The College of Public Health is gearing up for National Health IT Week, a nationwide celebration from Oct. 2-6 focusing on the benefits health information technology brings to the U.S. healthcare system. To celebrate, we're waiving the application fee for our Master of Science in Health Informatics program in October! Click here to learn more information, including how to apply.

By Tom Martin, Assistant Professor of Instruction and Graduate Health Informatics Program Director

A recent difference of opinion between former Vice President Joe Biden and the CEO of a large electronic health record (EHR) company has highlighted an ongoing challenge in our healthcare system: how do we give patients access to information gathered during the course of a medical visit? 

Here’s what happened: during a conversation with Epic Systems CEO Judy Faulkner, Biden asked her why patients don’t have access to their own EHR. Faulkner asked him why he’d want access to his record, and suggested that he would only understand a fraction of it. Biden reportedly responded that he would understand a lot more than she thought—and that his interest in his EHR was his own business. 

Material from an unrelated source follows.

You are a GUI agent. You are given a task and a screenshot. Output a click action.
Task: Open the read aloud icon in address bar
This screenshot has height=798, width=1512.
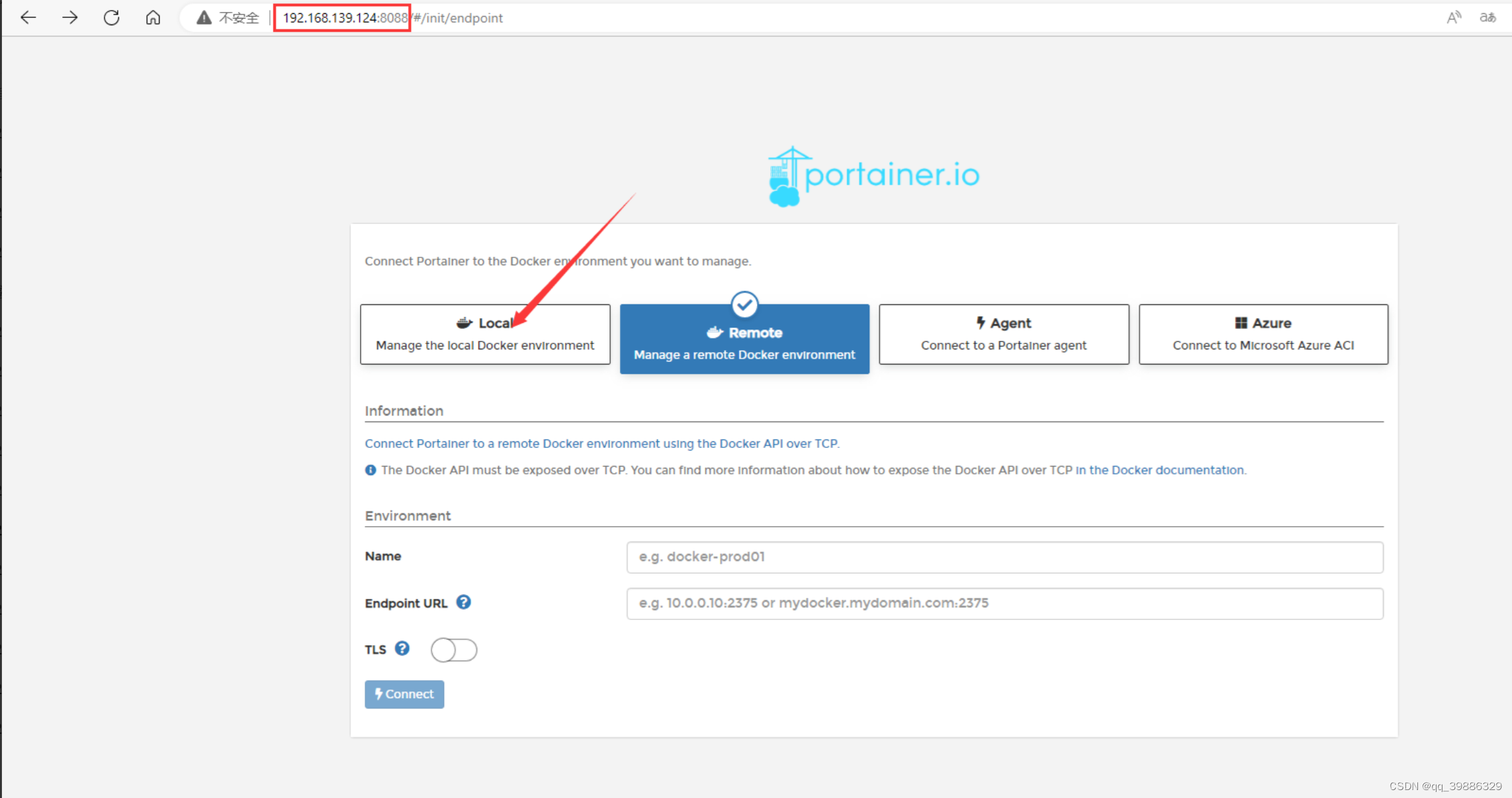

In reality, there is legitimacy to both arguments. To understand the current challenges with patients accessing their information, we need to dig a bit deeper into the history of public policy about health records.

In 1996, just as the internet was getting big, President Bill Clinton signed the Health Insurance Portability and Accountability Act (HIPAA) into law. HIPAA sought to protect patients or employees when they changed jobs.

Later updates to the law provided additional guidance and requirements for the use of technology to maintain protected medical information. The Health Information Technology for Economic and Clinical Health (HITECH) Act of 2009 accelerated the adoption of electronic health record technologies. Hospitals and healthcare providers transitioned from paper recordkeeping to digital services, increasing demand for EHR services, and a framework was created to guide the process.

These laws have made health records more secure and more widely adopted by healthcare providers. But it’s more difficult than ever for patients to access their own records—something that initiatives such as the GetMyHealthData coalition have highlighted. The solution isn’t simple. Care providers use a multitude of disparate systems, and access to information needs to include input from patients, care providers and EHR companies. So what can each party do to advocate for better patient access—and ultimately for patient wellbeing?

Patients: know your rights. Patients have a legal right to access their medical information, and recent updates to HIPAA require providers to make your information available to you for a nominal fee in the format in which it is collected—including digital formats.

Healthcare providers: open your notes. OpenNotes is an international organization facilitating a movement to make healthcare more transparent by asking providers to share their notes with patients. Research has shown that 99% of patients who have had an encounter based on the open notes principle would like to continue to participate in actively sharing notes.

EHR vendors: embrace the open platforms movement. Application Programming Interfaces (APIs) and computing architectures like Blockchain are bringing more seamlessness to the transfer of information across disparate EHR systems. Sharing information is not easy—but at the end of the day everyone deserves access to information that plays an important role in how they are cared for.